Я охотно согласился.
— Я вернусь в столицу с десятичасовым поездом, — продолжал адвокат, — вернувшись, я могу узнать о каких-нибудь открытиях, и мне, пожалуй, весьма важно будет иметь под рукой Франклина Блека, чтоб обратиться к нему, буде понадобится. После всего происшедшего, могу ли я рассчитывать, что вы поддержите меня своим влиянием?
— Конечно! — сказал я.
Мистер Брофф пожал мне руку и вышел. За ним последовал и Бетередж.
Я пошел к дивану взглянуть на мистера Блека. Он не шевельнулся с тех пор, как я положил его и приготовил ему постель, он спит глубоким и спокойным сном.
Я все еще смотрел на него, когда дверь спальни тихонько отворилась. На пороге снова показалась мисс Вериндер, в своем прелестном летнем платье.
— Окажите мне последнюю милость, — шепнула она, — позвольте мне остаться с вами возле него.
Я колебался, не в интересах приличия, а только в интересах ее отдыха. Она подошла ко мне и взяла меня за руку.
— Я не могу спать; не могу даже сидеть в своей комнате, — сказала она, — О! мистер Дженнингс, если бы вы были на моем месте, как бы вам хотелось остаться здесь и смотреть на него. Ну, скажите: да! Пожалуйста!
Надо ли говорить, что я уступил? Разумеется, не надо.
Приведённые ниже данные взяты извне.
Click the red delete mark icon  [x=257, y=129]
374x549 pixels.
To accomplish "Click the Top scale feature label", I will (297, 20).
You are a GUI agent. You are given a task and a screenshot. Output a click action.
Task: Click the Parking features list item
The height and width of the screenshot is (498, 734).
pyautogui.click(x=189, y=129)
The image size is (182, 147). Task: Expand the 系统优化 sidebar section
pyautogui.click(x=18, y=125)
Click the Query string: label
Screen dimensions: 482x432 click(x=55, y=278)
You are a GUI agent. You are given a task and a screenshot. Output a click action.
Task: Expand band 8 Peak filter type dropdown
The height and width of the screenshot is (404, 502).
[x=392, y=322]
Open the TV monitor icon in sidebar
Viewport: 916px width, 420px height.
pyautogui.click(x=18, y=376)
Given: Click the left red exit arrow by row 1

Она подвинула кресло к ногам его. Она смотрела на него в безмолвном восторге блаженства, пока слезы не проступили на глазах ее. Осушив их, она сказала, что принесет свою работу. Принесла и ни разу не тронула ее иглой. Работа лежала у нее на коленах, она глаз не могла отвести от него, чтобы вдеть нитку в иглу. Я вспомнил свою молодость; я вспомнил кроткие глаза, некогда мне светившие любовью. Сердце мое стеснилось, я взялся за свой дневник и внес в него то, что здесь написано.
Итак, мы оба молча сидели около него. Один, погрузясь в свой дневник; другая — в свою любовь. Шел час за часом, а он покоился глубоким сном. Лучи новой денницы разливалась по комнате, а он ни разу не шевельнулся.
Часам к шести я ощутил в себе признаки вновь наступающих страданий. Я должен был на время оставить ее с ним одну. Я сказал, что пойду наверх и принесу ему другую подушку из его спальни. На этот раз припадок мой недолго длился. Немного погодя, я мог вернуться, и показаться ей.
Вернувшись, я застал ее у изголовья дивана. Она только что коснулась губами его чела. Я покачал годовой, как мог серьезнее, и указал ей на кресло. Она ответила мне светлою улыбкой и очаровательно покраснела.
— Вы сами сделали бы то же на моем месте, — прошептала она.
Только что пробило восемь часов. Он впервые начинает шевелиться.
Мисс Вериндер склонилась на колена у дивана. Она поместилась так, что пробуждаясь, он откроет глаза прямо в лицо ей.
Оставить их вдвоем?
Да!
Одиннадцать часов. Они уладили все между собой и все уехали в Лондон с десятичасовым поездом. Прошла моя греза кратковременного счастья. Снова пробуждает меня действительность всеми забытой, одинокой жизни.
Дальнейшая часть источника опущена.